ERSU: A Cell Cycle Checkpoint for the ER in Mammalian and Yeast Cells

One of the major research areas of my lab is to understand how cells orchestrate the structural and functional capacities of cytoplasmic organelles like the endoplasmic reticulum (ER) during the cell lifespan. The ER is a large network of tubular and sheet-like membranous compartments that spread out towards the plasma membrane and, thus, provide a central gathering location for performing critical cellular functions and making key decisions.

These features of the ER pose a major challenge when dividing the ER into two daughter cells. Specifically, the ER cannot be generated from scratch, but instead can only be inherited from a cell with an existing ER. In addition, division of the ER must coordinate with the cell cycle division of the nucleus. These features raise the intriguing question of whether a cell division checkpoint-like mechanism exists to ensure that the ER properly segregates from the mother to the daughter cell during division. Similarly, little is known about possible cycle checkpoints for properly dividing other cytoplasmic compartments.

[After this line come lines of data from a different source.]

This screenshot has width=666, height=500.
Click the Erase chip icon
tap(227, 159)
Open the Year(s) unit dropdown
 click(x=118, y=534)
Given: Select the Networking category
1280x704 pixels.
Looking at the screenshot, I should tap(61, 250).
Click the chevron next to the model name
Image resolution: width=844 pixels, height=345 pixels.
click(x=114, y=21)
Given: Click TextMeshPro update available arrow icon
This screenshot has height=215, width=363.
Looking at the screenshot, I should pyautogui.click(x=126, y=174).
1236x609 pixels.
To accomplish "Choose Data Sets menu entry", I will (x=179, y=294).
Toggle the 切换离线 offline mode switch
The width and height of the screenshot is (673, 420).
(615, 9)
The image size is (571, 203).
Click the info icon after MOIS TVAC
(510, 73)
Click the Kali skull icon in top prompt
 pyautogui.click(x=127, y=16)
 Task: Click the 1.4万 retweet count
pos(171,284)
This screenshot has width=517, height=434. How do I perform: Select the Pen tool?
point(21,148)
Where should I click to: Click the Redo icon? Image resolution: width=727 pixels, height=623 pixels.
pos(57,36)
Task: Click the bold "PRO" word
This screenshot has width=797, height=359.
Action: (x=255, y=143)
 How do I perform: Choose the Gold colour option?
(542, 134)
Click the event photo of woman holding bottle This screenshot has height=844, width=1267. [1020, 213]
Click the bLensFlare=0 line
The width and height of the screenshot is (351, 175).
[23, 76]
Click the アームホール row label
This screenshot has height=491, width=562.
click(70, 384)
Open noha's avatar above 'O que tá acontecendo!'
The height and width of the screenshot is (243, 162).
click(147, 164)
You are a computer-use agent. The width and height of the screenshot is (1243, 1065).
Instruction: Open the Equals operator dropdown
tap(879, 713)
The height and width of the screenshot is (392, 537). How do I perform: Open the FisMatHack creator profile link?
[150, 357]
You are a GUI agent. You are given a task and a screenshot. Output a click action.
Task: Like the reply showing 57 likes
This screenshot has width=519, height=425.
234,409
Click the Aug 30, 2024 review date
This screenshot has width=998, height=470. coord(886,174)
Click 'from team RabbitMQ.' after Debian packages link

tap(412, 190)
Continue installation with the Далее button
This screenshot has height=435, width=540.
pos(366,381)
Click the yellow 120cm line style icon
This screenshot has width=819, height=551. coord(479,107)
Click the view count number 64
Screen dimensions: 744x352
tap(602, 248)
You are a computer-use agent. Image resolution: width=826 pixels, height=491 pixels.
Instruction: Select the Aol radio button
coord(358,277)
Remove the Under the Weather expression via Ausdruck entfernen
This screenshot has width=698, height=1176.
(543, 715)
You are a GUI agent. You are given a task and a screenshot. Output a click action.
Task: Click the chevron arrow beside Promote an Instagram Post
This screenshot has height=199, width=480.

Dissecting the ERSU checkpoint

We discovered a cell cycle checkpoint that ensures that all dividing cells receive both functional and spatially sufficient ER during the cell cycle, which we termed the ER stress surveillance or ERSU cell cycle checkpoint. We discovered this novel checkpoint in the genetically tractable experimental system S. cerevisiae. The ERSU checkpoint is unique in that it monitors cytoplasmic organelle function. During the cell cycle, if the physical size or functional capacity of the ER is not sufficient to give rise to two dividing cells, ER inheritance and cell division (cytokinesis) are blocked (Babour et al., Cell 2010; reviewed in Niwa, 2020). Under ER stress conditions, preventing timely entry into the cell cycle holds the key to cell longevity, underscoring the functional importance of this checkpoint. Using advanced microscopy, yeast genetics, and molecular and cell biological approaches, we are investigating what triggers the ERSU, and dissecting the molecular mechanisms of this checkpoint in response to ER stress.

Additional Papers: Pina et al., 2015; Pina et al., 2016; Pina and Yagisawa et al., 2018; Chao et al., 2019

An emerging ERSU checkpoint in mammalian cells

In addition to yeast, we are investigating a similar cell cycle checkpoint for ER division in mammalian cells. The choreographed mechanism of the mammalian cell cycle differs from that in yeast significantly. During mitosis, the mammalian nuclear envelope (NE) breaks down, allowing the mitotic chromosomes to initiate spindle formation in the cytoplasm. The nuclear membranes retract into the ER, where nuclear membrane proteins and lipids become mixed into the extensive web-like ER network. Following chromosome separation and before daughter nuclei can form, the ER must be cleared away from the chromosomes. Nuclear envelopes then reassemble around each set of daughter chromosomes — by retrieval of membranes, nuclear membrane proteins, and a subset of nuclear pore proteins from the ER. Ultimately, this leads to closure of the nuclear membranes, completion of nuclear pore formation, creating two dynamic mammalian nuclei.

Considering these dynamic choreographed changes, we hypothesize that ER functional homeostasis is even more tightly orchestrated with that of chromosome replication and separation. Indeed, our recent experimental results strongly suggest that functional disruption of the ER impacts the mammalian cell cycle and that an ERSU cell cycle checkpoint(s) exists in mammalian cells. Using state-of-the-art live cell imaging, CRISPR/Cas9-based and pharmacological high-throughput screening, and molecular and biochemical approaches, we are defining and investigating the ERSU cell cycle checkpoint for mammalian cells.

Furthermore, we anticipate that the ERSU checkpoint that we discovered in the budding yeast will provide molecular grounds to jump-start our investigations into how ER division occurs during stem cell differentiation, where cell division occurs asymmetrically.